Most CFG parser generators, however, are able to pinpoint ambiguities. For SLR, this takes the form of reduce-reduce conflicts (a sequence is recognized by two derivations) or shift-reduce (a given sequence is recognized by derivation A but could completed into a sequence recognized by unrelated derivation B). Modern generators, such as Menhir, can be very explicit about the ambiguous sequence. This means it is very hard to introduce an accidental ambiguity in a well-maintained CFG.

There are no equivalent tools for PEGs, because it is normal for several derivations to exist, and a tool cannot determine whether the choice of a derivation through the use of / was intentional on the part of the author, or whether the author did not even know multiple derivations were possible.

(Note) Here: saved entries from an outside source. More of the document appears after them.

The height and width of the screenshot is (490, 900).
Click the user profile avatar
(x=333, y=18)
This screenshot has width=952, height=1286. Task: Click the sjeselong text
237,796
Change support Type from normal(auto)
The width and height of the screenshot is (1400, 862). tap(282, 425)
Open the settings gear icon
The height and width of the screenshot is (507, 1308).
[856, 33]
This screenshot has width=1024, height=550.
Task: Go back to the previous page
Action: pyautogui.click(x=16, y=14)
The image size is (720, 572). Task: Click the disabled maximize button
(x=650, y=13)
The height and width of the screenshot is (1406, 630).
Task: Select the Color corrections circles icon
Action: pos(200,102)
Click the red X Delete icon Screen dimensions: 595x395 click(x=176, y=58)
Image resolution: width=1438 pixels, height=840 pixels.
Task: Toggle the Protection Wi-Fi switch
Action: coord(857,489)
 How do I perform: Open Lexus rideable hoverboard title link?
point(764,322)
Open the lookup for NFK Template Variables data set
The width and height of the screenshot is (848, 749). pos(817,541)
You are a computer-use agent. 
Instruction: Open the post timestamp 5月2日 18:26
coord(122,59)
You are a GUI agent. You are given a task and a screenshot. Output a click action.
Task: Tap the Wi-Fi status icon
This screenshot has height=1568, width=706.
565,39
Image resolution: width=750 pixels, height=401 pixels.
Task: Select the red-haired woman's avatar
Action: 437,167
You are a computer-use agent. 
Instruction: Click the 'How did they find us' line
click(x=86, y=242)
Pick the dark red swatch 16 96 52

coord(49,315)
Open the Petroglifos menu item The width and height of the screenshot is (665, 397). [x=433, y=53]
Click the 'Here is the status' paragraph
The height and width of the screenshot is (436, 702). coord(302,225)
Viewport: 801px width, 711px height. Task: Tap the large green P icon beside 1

This makes PEGs very brittle in terms of changes, in the same way that C lets an expert programmer elegantly, concisely and efficiently shoot themselves in the foot. Consider a simple grammar that, as should be expected of any code base, is a bit of a mess :

STMT → DECL 
     | ... 
     | AUTO 

DECL → TYPE name
     | TYPE name '=' EXPR

AUTO → 'auto' name '=' EXPR

In a CFG, there are many transformations that we can perform without altering the meaning of the grammar, thanks to the fact that | is both associative and commutative. This lets us safely merge the AUTO rule back into DECL :

STMT → DECL 
     | ...

DECL → TYPE name
     | TYPE name '=' EXPR
     | 'auto' name '=' EXPR

Even better, we could merge auto and TYPE to simply the rule even further and to issue a warning more helpful than a syntax error when writing auto foo;.

STMT → DECL 
     | ...

DECL → (TYPE | 'auto') name ('=' EXPR)?

This transformation might be possible in the equivalent PEG. It really depends on whether there is a rule in the ominous ... above that would break if AUTO was given a higher priority. There's no way to tell, except by squinting very hard at the details.

The consequences of such a mistake would likely be very subtle—some edge case which used to be parsed one way will now be parsed in another way. It is no longer enough to have a handful of simple unit tests—every ambiguity in the « more than one derivation exists » sense should have an associated test to ensure that grammar changes have not reversed the priority order in those cases.